TASK MATERIAL below:

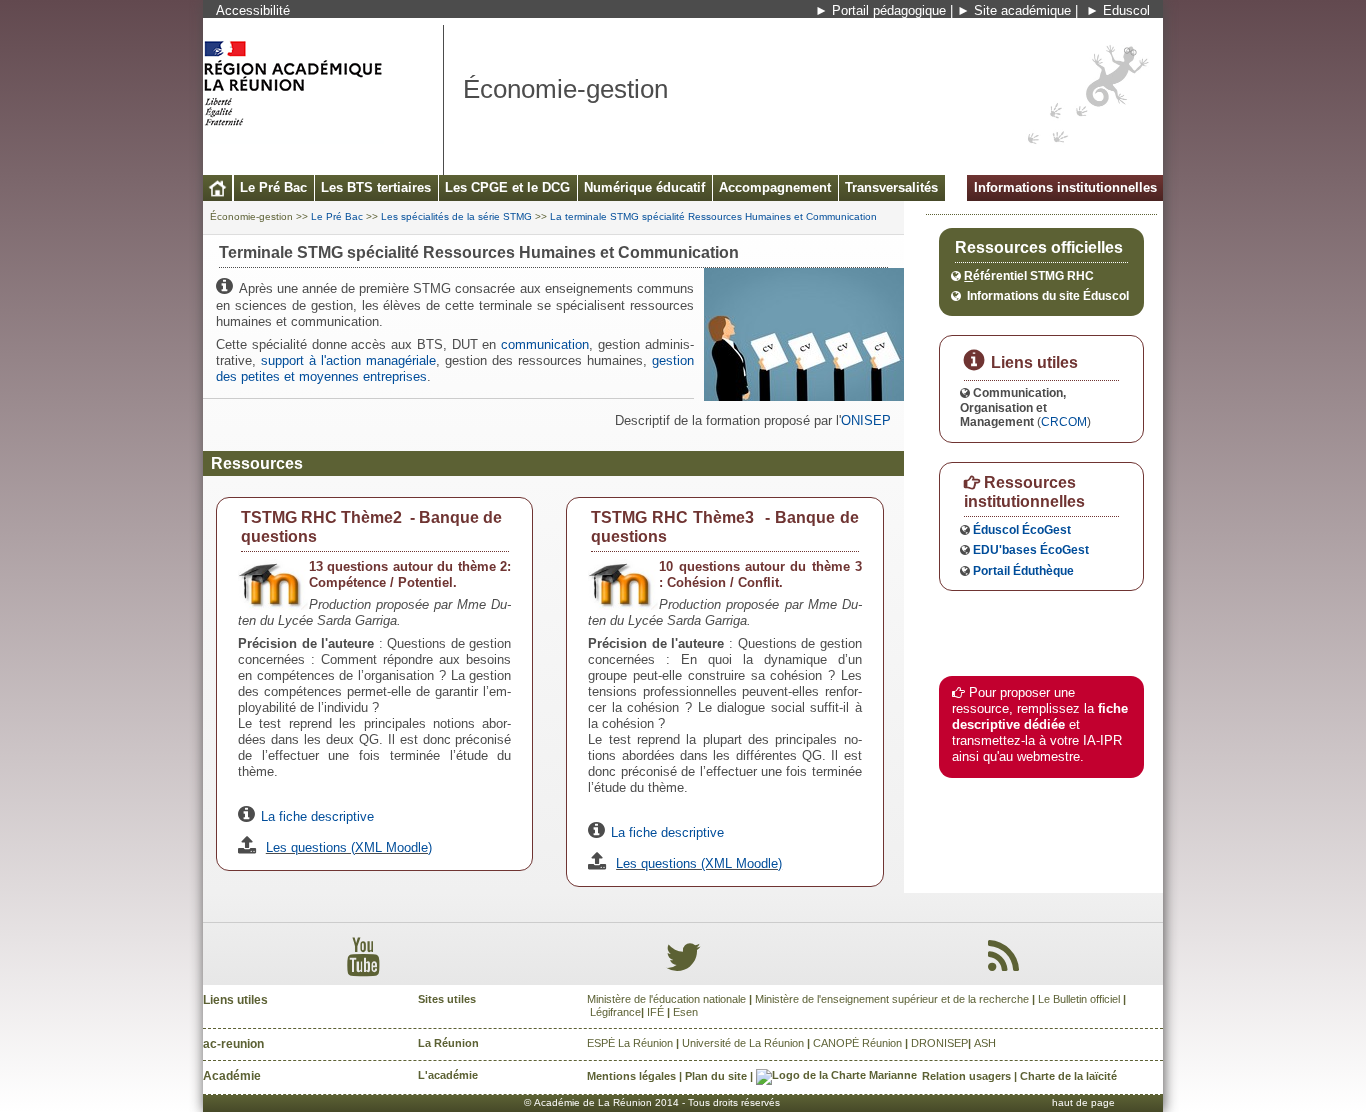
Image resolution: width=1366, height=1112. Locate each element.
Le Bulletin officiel (1079, 999)
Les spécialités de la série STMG (456, 216)
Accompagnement (775, 187)
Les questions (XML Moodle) (349, 847)
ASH (985, 1043)
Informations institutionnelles (1065, 187)
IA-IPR (1102, 740)
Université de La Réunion (743, 1043)
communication (545, 344)
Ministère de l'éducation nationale (666, 999)
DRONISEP (939, 1043)
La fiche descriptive (317, 816)
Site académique (1022, 10)
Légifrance (615, 1012)
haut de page (1083, 1102)
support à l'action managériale (348, 360)
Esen (685, 1012)
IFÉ (655, 1012)
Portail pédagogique (889, 10)
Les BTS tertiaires (376, 187)
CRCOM (1064, 421)
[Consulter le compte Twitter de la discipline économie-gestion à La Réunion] (683, 966)
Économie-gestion (251, 216)
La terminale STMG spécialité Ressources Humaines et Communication (713, 216)
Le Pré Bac (273, 187)
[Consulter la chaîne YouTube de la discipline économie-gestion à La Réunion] (363, 966)
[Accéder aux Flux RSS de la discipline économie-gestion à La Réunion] (1003, 966)
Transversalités (891, 187)
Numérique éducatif (644, 187)
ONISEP (866, 420)
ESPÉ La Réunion (630, 1043)
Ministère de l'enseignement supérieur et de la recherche (892, 999)
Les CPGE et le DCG (507, 187)
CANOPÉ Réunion (857, 1043)
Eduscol (1126, 10)
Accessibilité (253, 10)
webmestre (1048, 756)
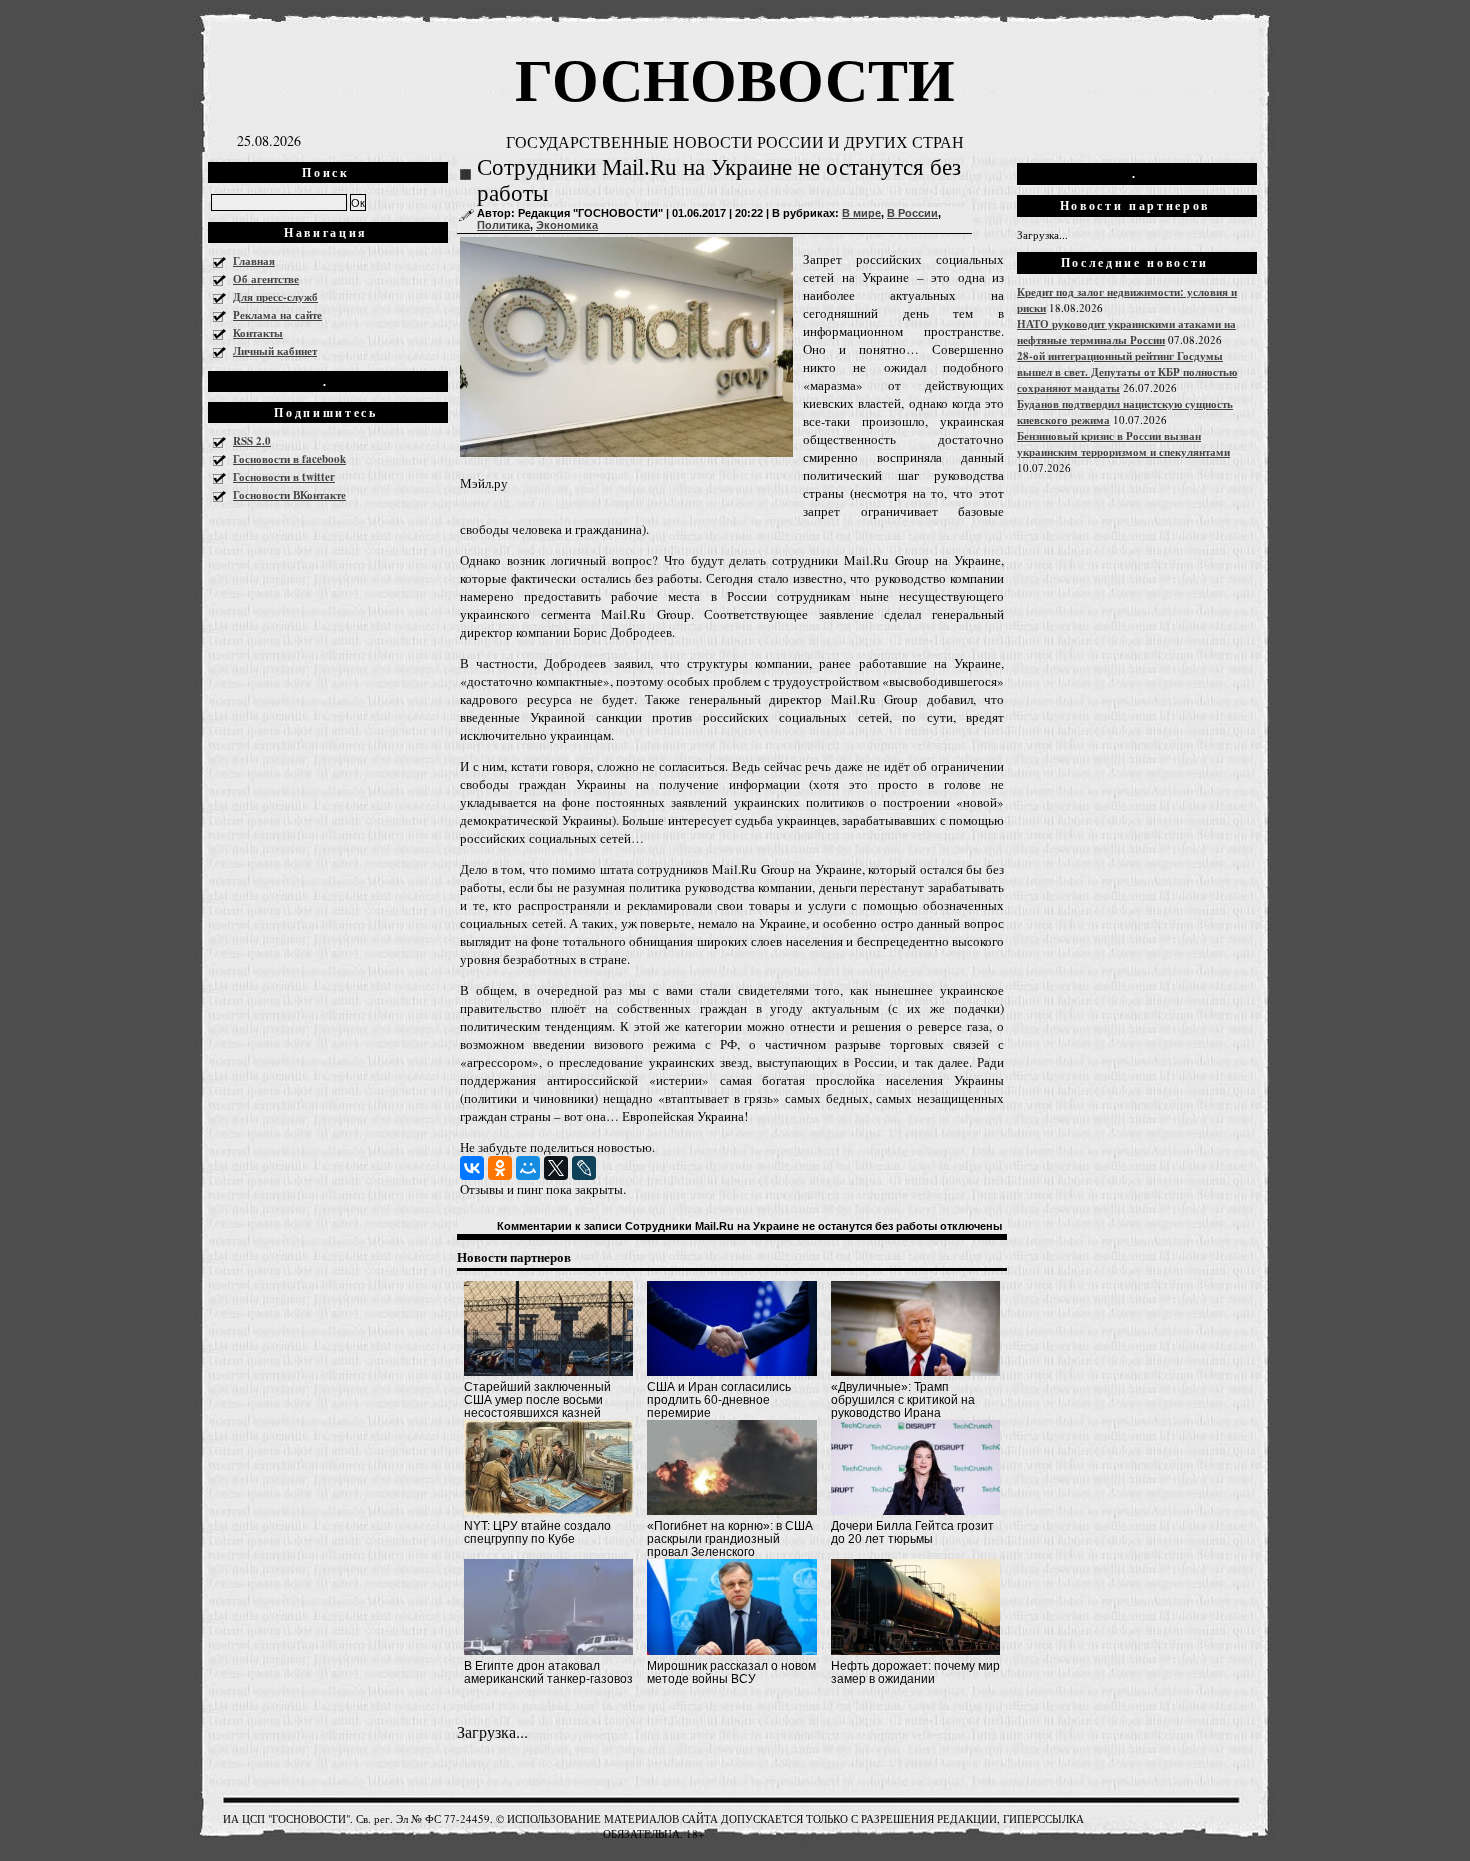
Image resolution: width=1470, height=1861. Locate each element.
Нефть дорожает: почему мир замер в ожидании (915, 1672)
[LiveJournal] (584, 1168)
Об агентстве (266, 279)
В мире (861, 213)
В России (912, 213)
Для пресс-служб (275, 297)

End of TASK MATERIAL.

TASK TO COMPLETE — Working through the records, find each line containing the word "Image" and copy it.

EXERCISE RESPONSE —
Image resolution: width=1366, height=1112. Locate each element.
Image resolution: width=1470, height=1861. Locate each element.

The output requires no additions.